Хвалынцев замолчал и на минуту погрузился в некоторое раздумье.

— Но отчего же эти церкви в таком жалком виде, если правительство настроило их ради пропаганды? — снова принялся он упорно возражать, воображая тем самым поддержать свою самостоятельность и независимость мнений. — Ведь для такой пропаганды, которая действует обманом, нужен блеск прежде всего?

— Отчего-с? А оттого, что здесь крестьянство и весь народ вообще душой предан католицизму либо же бывшей унии и ненавидит всекаемое православие, — горячо заговорил Свитка, как бы заранее предчувствуя торжество своей аргументации. — Оттого, что в костел идет народ охотой, а в церковь по полицейскому принуждению, загоном.

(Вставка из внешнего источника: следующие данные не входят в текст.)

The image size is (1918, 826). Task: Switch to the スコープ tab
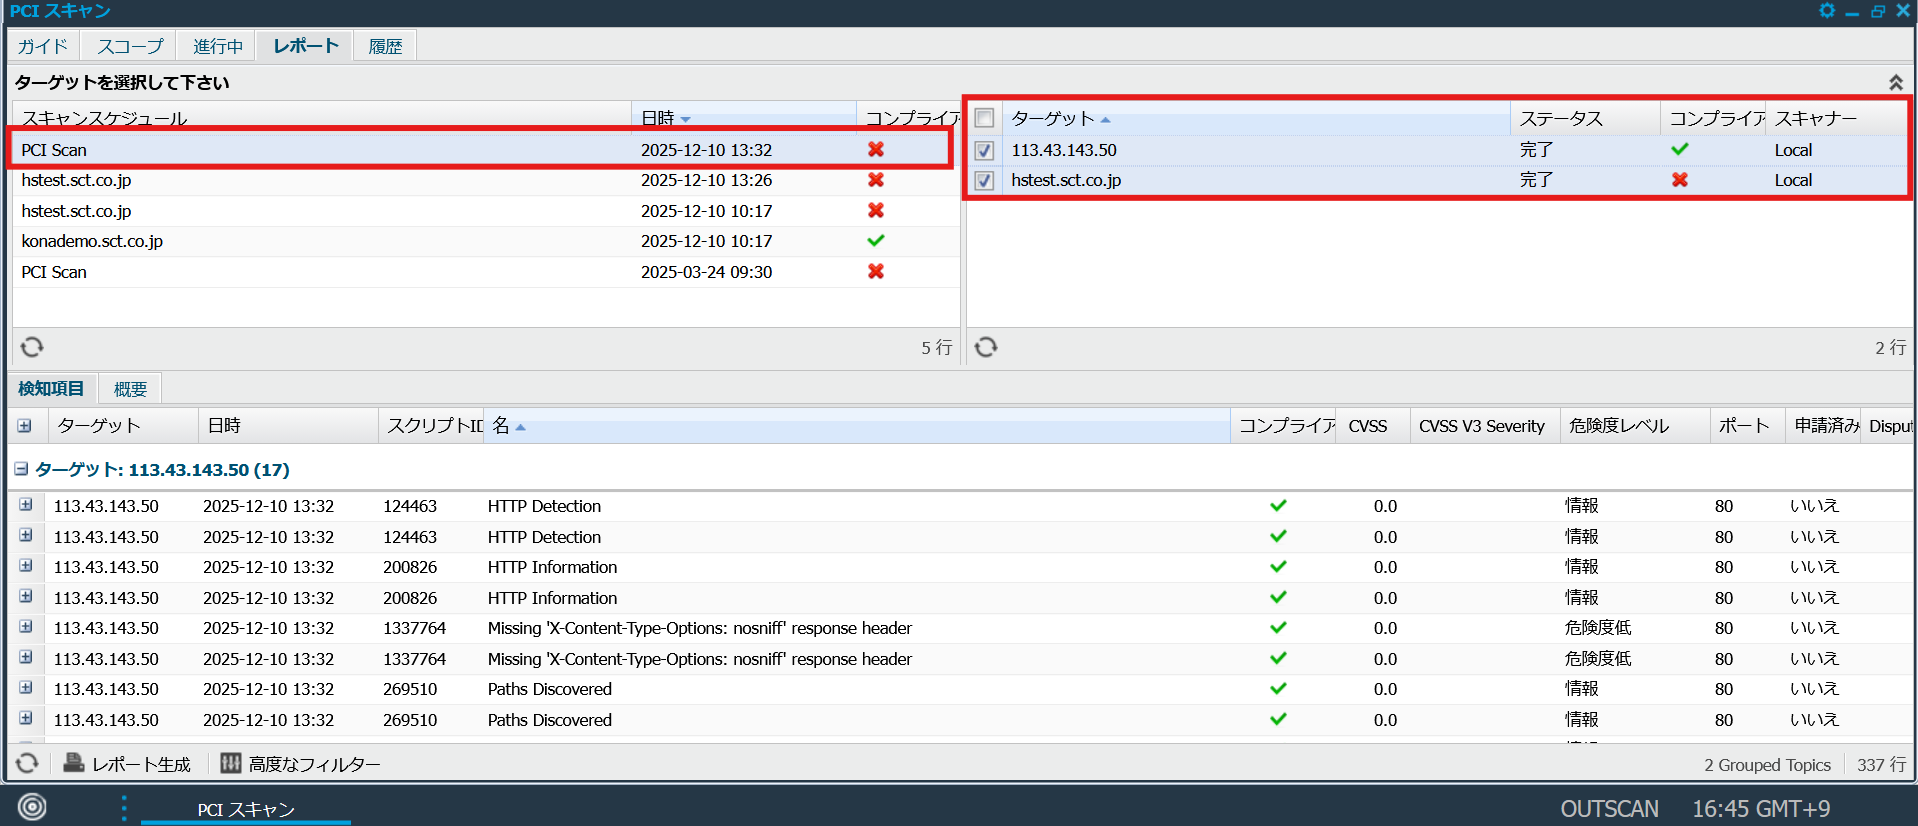130,46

На благоустройство костела жертвует и пан, и холоп свою лишнюю копейку, а на церковь никто вам ни гроша не даст, а ремонтные деньги, что идут на поддержку от правительства, благочинные да попы в свой карман кладут, да на бумаге фантастические итоги выводят. Вот вам и причины этого "жалкого вида", да и вообще православная церковь жалка и бедна здесь потому, что она чужда всем и каждому, а костел здесь свой, и свой потому, что в нем польская вера, польский дух, а на их стороне все народные симпатии, и вы это увидите, вы сами убедитесь в этом. Вот, погодите, поедем мы с вами по помещикам. Ведь вы имеете, конечно, понятие о том что такое ваш великорусский помещик? — спросил Свитка опять-таки с каким-то затаенным коварством в душе, с какою-то внутреннею двусмысленностью и вообще не без задней мысли.

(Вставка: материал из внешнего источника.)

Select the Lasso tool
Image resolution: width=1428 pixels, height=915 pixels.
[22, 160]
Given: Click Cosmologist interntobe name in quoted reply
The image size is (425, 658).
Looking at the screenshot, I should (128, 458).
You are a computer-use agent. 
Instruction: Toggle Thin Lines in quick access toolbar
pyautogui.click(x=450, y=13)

— Отчасти-с. Сам ведь тоже принадлежу к их лику, — ответил Хвалынцев.

— Ну, да вы-то исключение. А вот вы посмотрите-ка на наших! Это, батюшка мой, по общему убеждению, действительно представители краевой интеллигенции и цивилизации; тут хоть и патриархальность, но в ней есть движение, жизнь есть, отсутствие косности. Да впрочем что! Я хвастаться не хочу, а вы лучше сами увидите, сами посмотрите отношения их к общему делу, и вот в чем именно задатки нашего будущего успеха. Вся Польша, вся Литва, это как один человек!

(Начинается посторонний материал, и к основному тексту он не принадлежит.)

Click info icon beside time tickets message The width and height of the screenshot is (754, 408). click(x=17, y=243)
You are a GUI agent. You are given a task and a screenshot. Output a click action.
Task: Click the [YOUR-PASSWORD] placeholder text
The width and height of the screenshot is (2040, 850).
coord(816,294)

Просвещая таким образом своего спутника, Свитка чуть ли не всю дорогу избирал Литву и местные отношения почти исключительной темой своих разговоров, и, пока они были друг подле друга, нельзя сказать, чтобы старания Свитки оставались бесплодны; он имел преимущество компетентного аборигена перед мимоезжим пришлецом, и Хвалынцев поневоле верил, если не всему, то очень и очень многому, потому что прежде всего он верил в безусловную честность самого Свитки, и если порой наплывала на него некоторая тень сомнения, то он старался гнать ее, как чувство недостойное порядочного человека, раз уже отдавшегося душой известному "делу".

III. В корчме

— Мы с вами, любезный друг, едем теперь к пану Котырло — старый мой добродей и золотая душа! — сообщил на последней смене лошадей Василий Свитка, который, по наблюдениям Хвалынцева, с тех пор как охватило его литовской жизнью и природой, как стал дышать родным литовским воздухом, сделался как-то слащавее, сантиментальнее, словно этот воздух и природа умаслили и размягчили его душу. О всем литовском он говорил и вспоминал не иначе как с похвалой и некоим сладостным умилением. "Чувство родины", думал про себя Хвалынцев, и потому мало в чем перечил ему относительно «Литвы» и ее прелестей.

— Кто этот пан Котырло? — полюбопытствовал узнать Константин Семенович.

— Э, золотая душа! — подтвердил Свитка. — Чуть-чуть не магнат, батюшка! был два трехлетия понятовым маршалком! И родство, и связи, и состояние! Очень старая дворянская фамилия! А уж как нас примут!

— Да за коим чертом, скажите пожалуйста, мы к нему поедем? — перебил его Хвалынцев, который, зная Свитку за демократа и красного, недоумевал что ему делать у пана Котырло, "чуть не магната", с родством, связями и состоянием.

— Для вас это должно быть вопросом совершенно равнодушным, — заметил Свитка. — А впрочем, недурно будет, если вы сами посмотрите на быт и жизнь нашего шляхетства. Лишнее знакомство в этом отношении не мешает, и даже будет полезно.